I pointed out (like I do for everyone who is stressed out) that when you are stressed, you can do one of two things:
1) get rid of or away from what is stressing you, or
2) change how you respond to stress. I brought up the usual natural forms of stress reduction (eg. meditation, exercise, prayer, yoga, tai chi, listening to music, reading a book, taking a walk). Plus the medicinal forms of modifying one's stress response (eg. St. John's wort, anxiolytics and antidepressant medications). I pointed out how every choice has its potential benefits as well as downsides. Exercise and you can sprain an ankle. Take an antidepressant and you can lose your sex drive. Do nothing and continue to feel miserable.

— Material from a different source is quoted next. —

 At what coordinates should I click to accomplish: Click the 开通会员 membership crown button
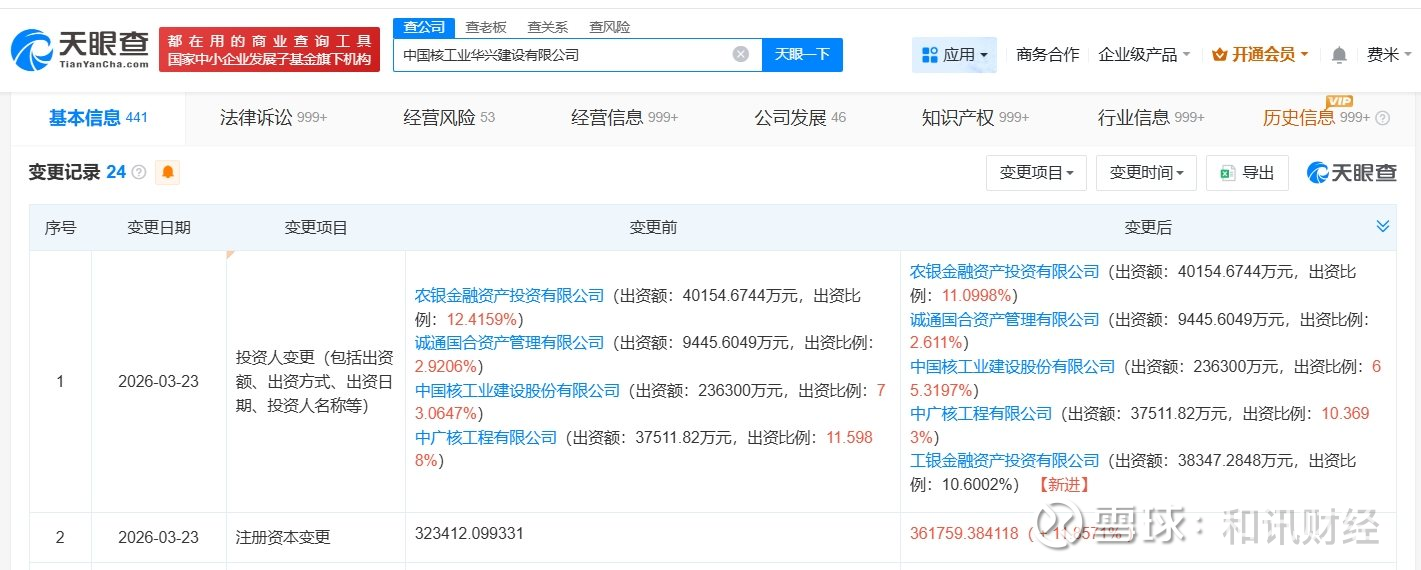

In the end, she chose a nonhabit-forming SSRI medication, which would help her feel less anxious and stressed. She understood that it would take up to two weeks to have any effect. She thanked me for listening and for the time I spent with her. I advised her to follow up with her regular doctor, whom I wondered if he would spend as much time as I had. This had taken another 15 minutes, for a total of about 30 minutes. I was now 15 minutes behind for my next patient. But this is what I would consider extra-ordinary care. This is the kind of care I strive to deliver every time I see a patient. It is hard to do when you are expected to see a patient every 15 minutes. It is easier to do in my solo practice.

I think most people would agree that this is the kind of whole-person care they would like to have, but don't get very often. For that encounter, I got paid $18.75, based on $75/hr divided by 4. Even though it took 30 minutes, I still had to see 4 patients an hour. In my own solo practice, I find that I am spending an hour talking with a new patient, getting to know them, trying to deliver the best care I can. And then finding out I can only bill their insurance company $100-150, for which the insurance company will cut down to $62-100. So, in the end, I still am making about the same as what I would make if I worked for someone else. Hmm, frustrating.

I know lots of patients who are frustrated by how much they have to pay in healthcare premiums yet how little they get in benefits. And I know firsthand what insurers pay physicians for their hard work, and I don't think it's enough. Where does all the money spent on insurance go anyways? And while it sounds bad for a doctor to gripe about how much money he makes, I know that if my practice cannot survive financially, then my goal of providing extra-ordinary care cannot survive either.